#### Stored items
###

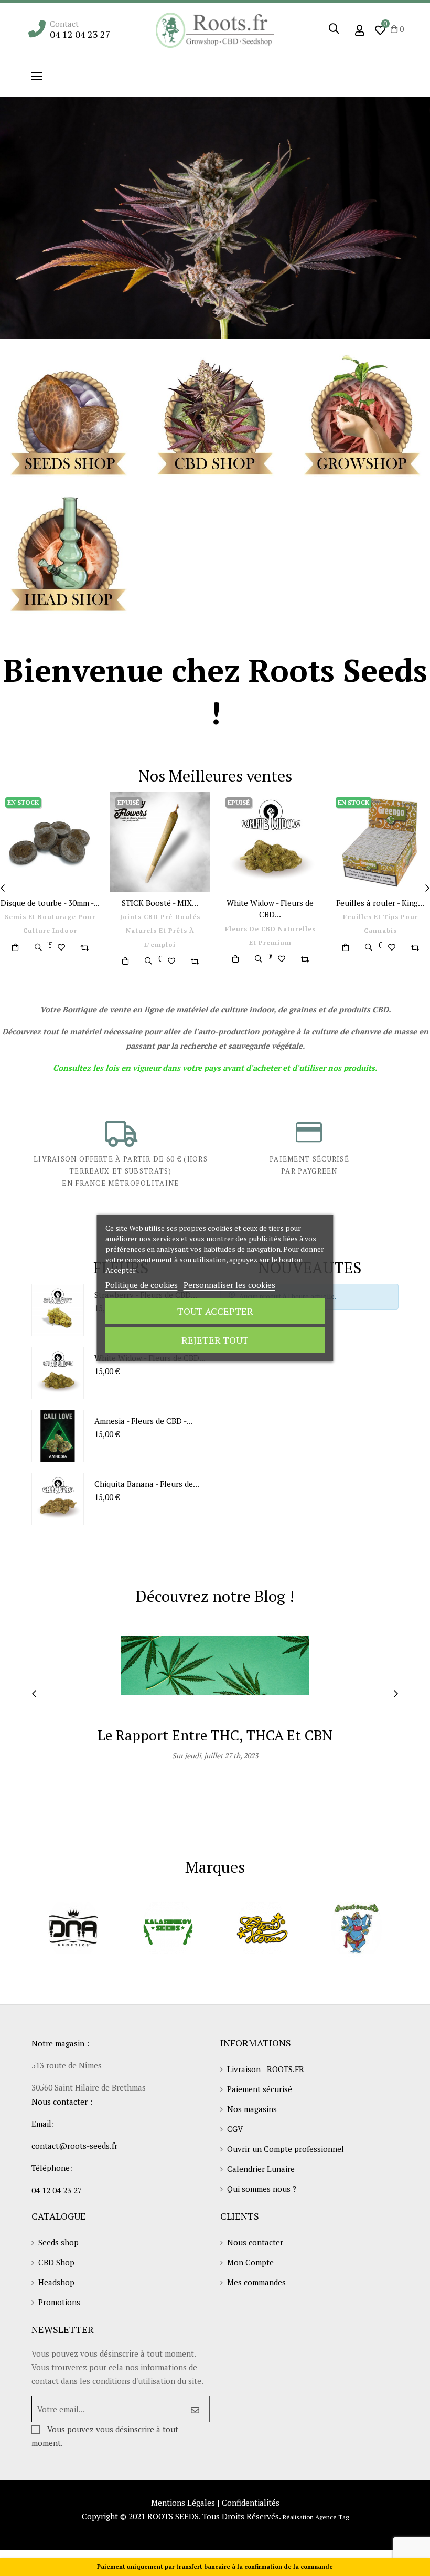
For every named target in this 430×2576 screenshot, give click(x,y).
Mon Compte (250, 2262)
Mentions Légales (183, 2502)
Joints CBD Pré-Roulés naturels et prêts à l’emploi (160, 930)
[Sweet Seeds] (357, 1928)
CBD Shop (56, 2262)
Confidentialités (251, 2502)
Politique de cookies (141, 1285)
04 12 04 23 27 (80, 34)
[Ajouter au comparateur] (84, 947)
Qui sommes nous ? (261, 2188)
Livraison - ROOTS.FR (265, 2069)
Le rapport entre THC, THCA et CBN (215, 1735)
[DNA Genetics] (73, 1928)
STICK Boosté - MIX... (160, 903)
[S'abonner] (195, 2409)
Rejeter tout (215, 1340)
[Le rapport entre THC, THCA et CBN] (215, 1664)
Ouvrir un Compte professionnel (285, 2149)
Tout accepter (215, 1311)
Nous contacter (255, 2242)
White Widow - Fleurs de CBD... (270, 909)
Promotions (59, 2302)
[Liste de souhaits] (61, 947)
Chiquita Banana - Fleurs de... (146, 1484)
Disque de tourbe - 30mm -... (50, 903)
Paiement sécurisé (259, 2089)
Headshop (56, 2282)
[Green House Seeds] (262, 1928)
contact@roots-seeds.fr (74, 2145)
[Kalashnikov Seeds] (168, 1928)
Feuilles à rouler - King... (380, 903)
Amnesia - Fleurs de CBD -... (143, 1421)
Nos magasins (252, 2109)
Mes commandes (256, 2282)
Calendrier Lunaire (261, 2168)
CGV (235, 2129)
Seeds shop (58, 2242)
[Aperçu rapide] (38, 947)
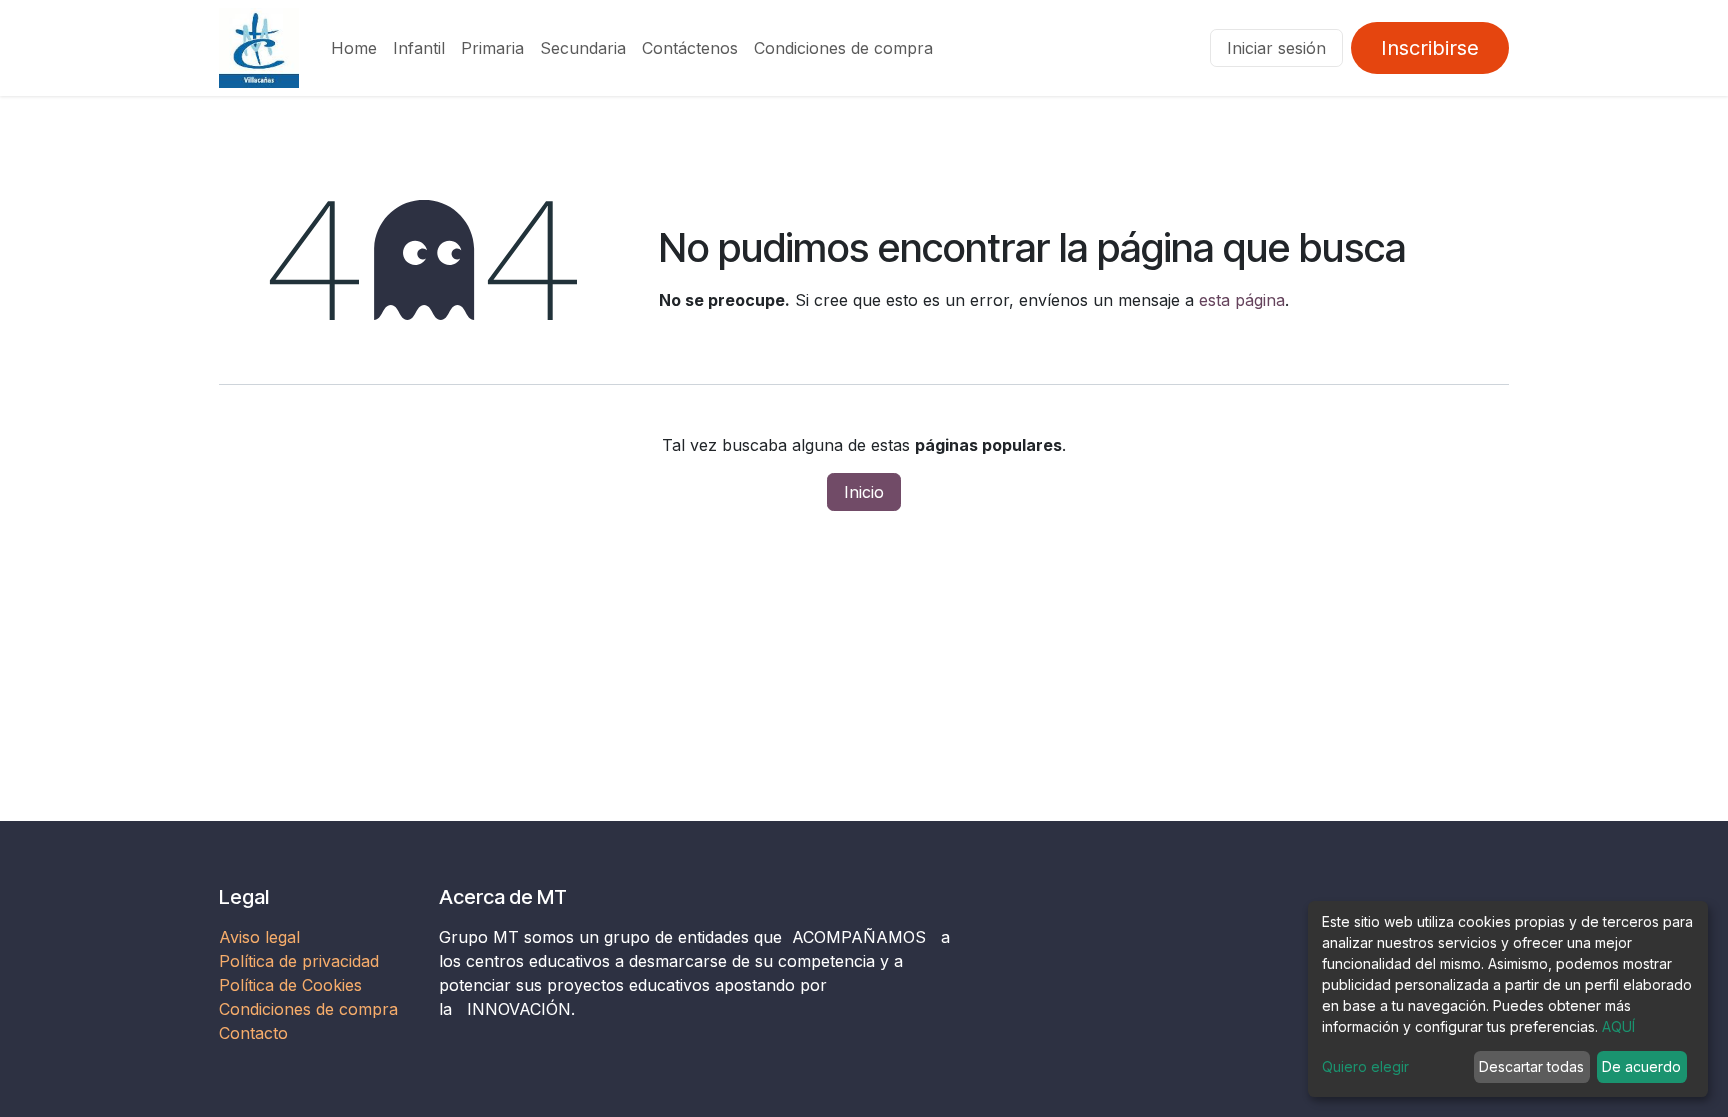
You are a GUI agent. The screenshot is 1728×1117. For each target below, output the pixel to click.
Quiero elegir (1365, 1066)
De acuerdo (1641, 1066)
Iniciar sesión (1276, 48)
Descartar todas (1531, 1066)
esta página (1242, 300)
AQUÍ (1618, 1026)
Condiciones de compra (308, 1009)
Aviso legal (262, 937)
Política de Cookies (290, 985)
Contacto (253, 1033)
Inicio (864, 492)
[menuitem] (354, 48)
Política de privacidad (299, 961)
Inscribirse (1430, 48)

###

#### ASSIGNMENT
Word for word, restate all of the records. Exclude the pictures.

#### SOLUTION TO THIS EXERCISE
For every named target in this 430×2576 screenshot, give click(x,y).
Mon Compte (250, 2262)
Mentions Légales (183, 2502)
Joints CBD Pré-Roulés naturels et prêts à l’emploi (160, 930)
[Sweet Seeds] (357, 1928)
CBD Shop (56, 2262)
Confidentialités (251, 2502)
Politique de cookies (141, 1285)
04 12 04 23 27 (80, 34)
[Ajouter au comparateur] (84, 947)
Qui sommes nous ? (261, 2188)
Livraison - ROOTS.FR (265, 2069)
Le rapport entre THC, THCA et CBN (215, 1735)
[DNA Genetics] (73, 1928)
STICK Boosté - MIX... (160, 903)
[S'abonner] (195, 2409)
Rejeter tout (215, 1340)
[Le rapport entre THC, THCA et CBN] (215, 1664)
Ouvrir un Compte professionnel (285, 2149)
Tout accepter (215, 1311)
Nous contacter (255, 2242)
White Widow - Fleurs de CBD... (270, 909)
Promotions (59, 2302)
[Liste de souhaits] (61, 947)
Chiquita Banana - Fleurs de... (146, 1484)
Disque de tourbe - 30mm -... (50, 903)
Paiement sécurisé (259, 2089)
Headshop (56, 2282)
[Green House Seeds] (262, 1928)
contact@roots-seeds.fr (74, 2145)
[Kalashnikov Seeds] (168, 1928)
Feuilles à rouler - King... (380, 903)
Amnesia - Fleurs de CBD -... (143, 1421)
Nos magasins (252, 2109)
Mes commandes (256, 2282)
Calendrier Lunaire (261, 2168)
CGV (235, 2129)
Seeds shop (58, 2242)
[Aperçu rapide] (38, 947)
You are a GUI agent. The screenshot is 1728×1117. For each target below, output the pixel to click.
Quiero elegir (1365, 1066)
De acuerdo (1641, 1066)
Iniciar sesión (1276, 48)
Descartar todas (1531, 1066)
esta página (1242, 300)
AQUÍ (1618, 1026)
Condiciones de compra (308, 1009)
Aviso legal (262, 937)
Política de Cookies (290, 985)
Contacto (253, 1033)
Inicio (864, 492)
[menuitem] (354, 48)
Política de privacidad (299, 961)
Inscribirse (1430, 48)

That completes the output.